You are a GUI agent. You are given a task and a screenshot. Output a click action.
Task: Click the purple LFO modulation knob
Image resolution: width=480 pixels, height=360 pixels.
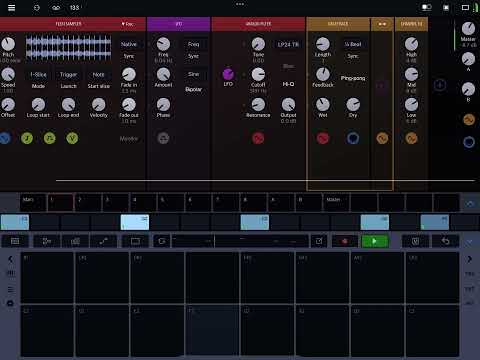[x=228, y=74]
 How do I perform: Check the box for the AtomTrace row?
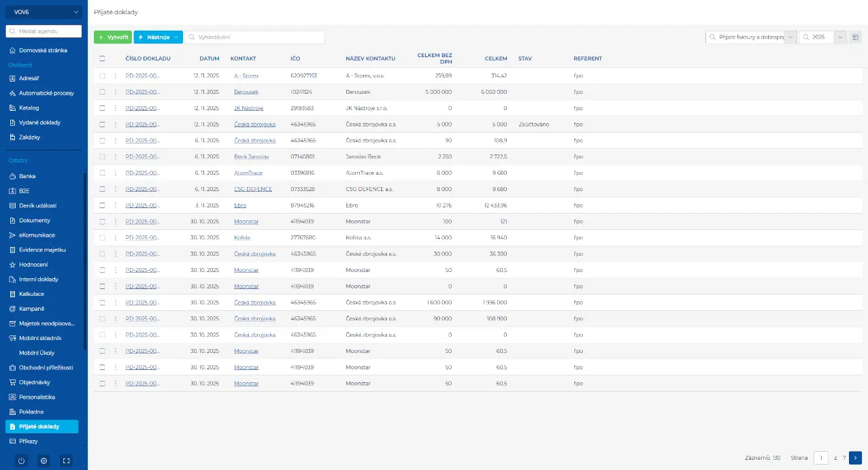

▸ **PROBLEM REQUIREMENTS**
Every line from the one containing "Task: Click the purple LFO modulation knob" to the final line of the records must be transcribed exactly, both ends included, with the pictures left out.

▸ **RESULT FOR THIS TASK**
Task: Click the purple LFO modulation knob
Image resolution: width=480 pixels, height=360 pixels.
[x=228, y=74]
 How do I perform: Check the box for the AtomTrace row?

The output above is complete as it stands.